Lightning Round: If Only There Were a Political Party Whose Appeal Relied on Contempt for Government.

  • According to reporting from Christina Bellantoni, the White House has concluded that Senate Republicans will work to block any Supreme Court nominee Barack Obama names, regardless of their actual judicial philosophy, and this realization has had a "liberating" effect on the president. Another possibility, floated by Peter Baker, is that Obama actually does view himself as a -- if not the -- bulwark against the conservative activism of the John Roberts court. We can't and I won't attempt to get inside the president's mind. But perhaps this is simply an instance where the political conditions dovetail with arresting the conservative trajectory of the high court.
  • Yesterday, contemplating that Pew poll recording record discontent with government, I thought to myself "libertarians will think this is great news!" And sure enough, here's Radley Balko at Reason proudly displaying the statistic with the title-says-it-all headline, "The Most Encouraging Thing I've Seen in a Week." Now, if your political philosophy bears little distinction from anarchy, then I suppose this finding would be "encouraging." But if you actually want to reduce the size of government in the real world, then shouldn't you be promoting trust in government which, ironically, appears to make it easier to reduce government spending?

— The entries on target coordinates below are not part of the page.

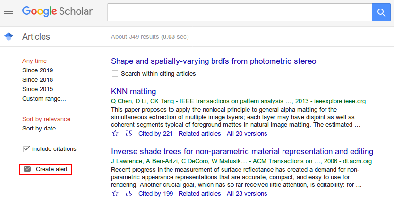Open the KNN matting article title
Screen dimensions: 394x200
tap(133, 91)
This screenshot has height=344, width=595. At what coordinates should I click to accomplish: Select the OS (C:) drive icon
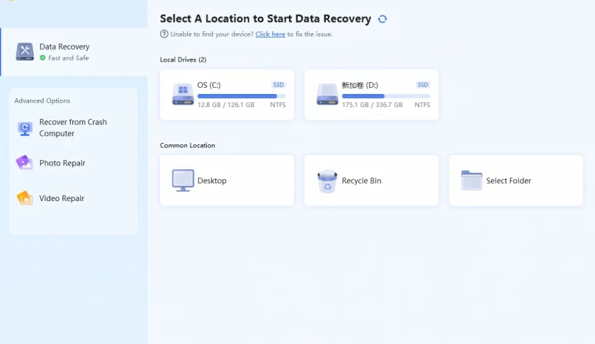tap(183, 94)
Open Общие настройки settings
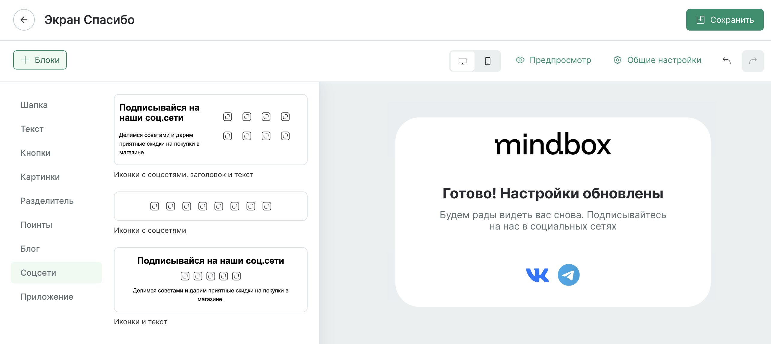Screen dimensions: 771x344 657,60
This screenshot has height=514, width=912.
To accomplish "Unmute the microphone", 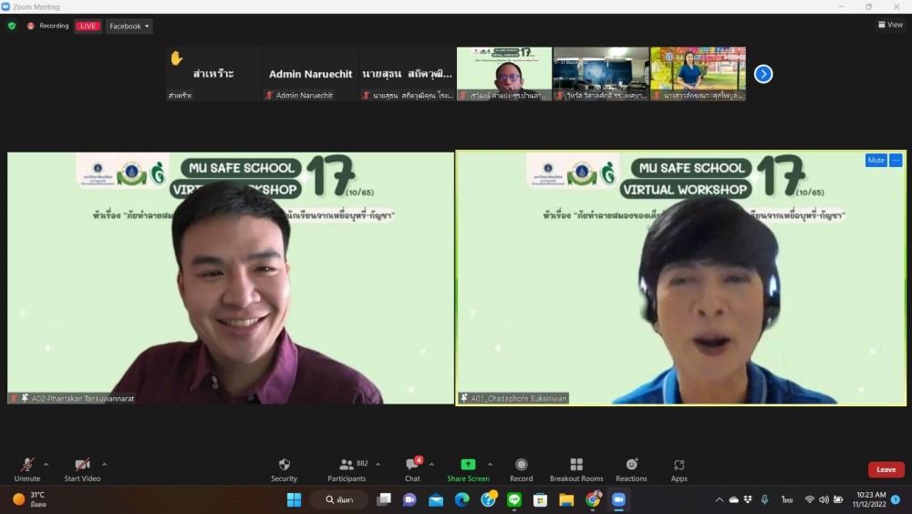I will [27, 465].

  • Libertarians aren't the only ones rooting for failure. National Reivew editor Rich Lowry has yet another entry in the tiring genre of how the liberal agenda is destroying America: "How did Democrats fall so fast, and take perceptions of government down with them? If the weak economy has hurt, so has what they’ve done and how they’ve done it. Their two signature initiatives -- the stimulus and health care -- constitute massive expansions of government, passed on partisan votes in a sloppy, heedless rush." I love the casual reference to the "weak economy" as just one possible factor and that Lowry would have us believe that these "perceptions" were arrived at independent of a year-long Republican effort designed to foster them.
  • What passes for mainstream political discourse in this country is something more than embarrassing, but it's got nothing on what passes for mainstream foreign-policy commentary: "Naturally, when I go looking for informed commentary on Russian foreign policy the names Judith Miller and Doug Schoen are the first to come to mind. Who wouldn’t want to have the international affairs insights of a journalist best known for funneling pro-Iraq war agit-prop to The New York Times and some pollster?"

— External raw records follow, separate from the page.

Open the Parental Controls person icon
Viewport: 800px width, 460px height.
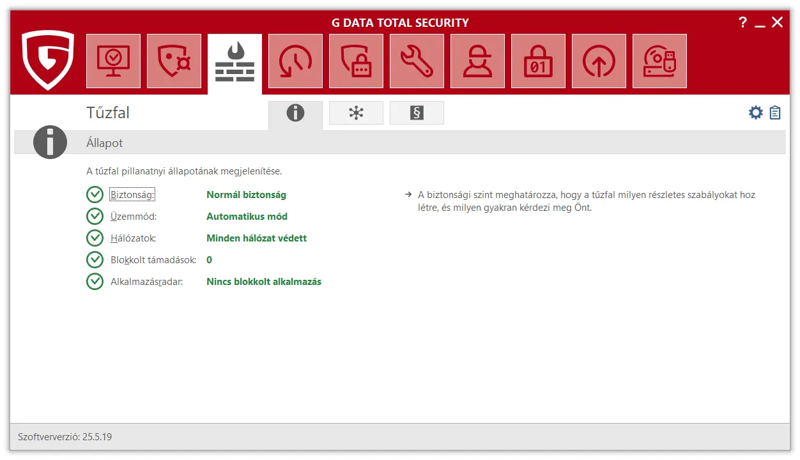(477, 61)
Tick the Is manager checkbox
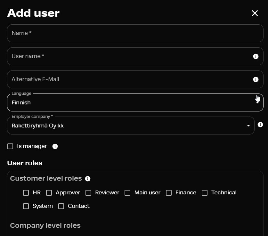Viewport: 268px width, 236px height. [x=10, y=146]
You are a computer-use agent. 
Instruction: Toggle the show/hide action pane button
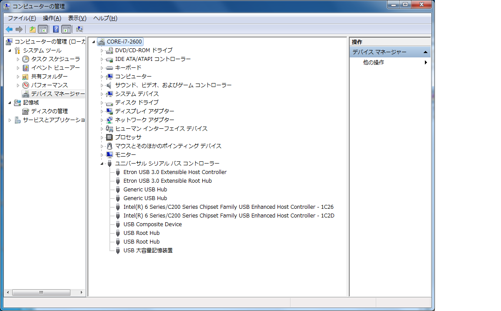66,29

  • A special thanks to Justin Charity, Rebecca Delaney, Mikhail Zinshteyn, and TAP's editorial staff for keeping this space lively in my absence.

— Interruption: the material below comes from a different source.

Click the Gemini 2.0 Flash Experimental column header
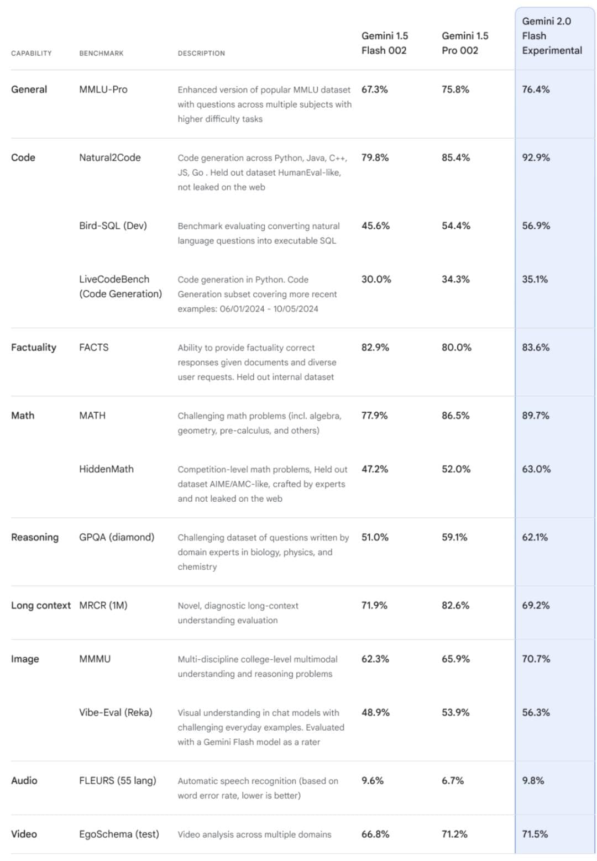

  • Remainders: On this day in 2010, let it be known that America is still gripped with fear of the reefer madness; nobody could have predicted that defending George W. Bush's heroic presidency from liberal propaganda would become a major component of the Republican Party's platform; Mark Halperin forgets that you're not supposed to call out the GOP's lies on the air; the editor of the Las Vegas Review-Journal takes a much-needed stand against those flighty and emotional womenfolk voters; why conservatives (or anyone) cares about Hollywood's cultural influence is beyond my ability to comprehend; empathizing with Scott Brown's appeal does excuse him from saying stupid things; and it's amazing that anyone would be seriously convinced of the alleged danger of putting an "open, radical lesbian" (radical?) on the D.C. Superior Court.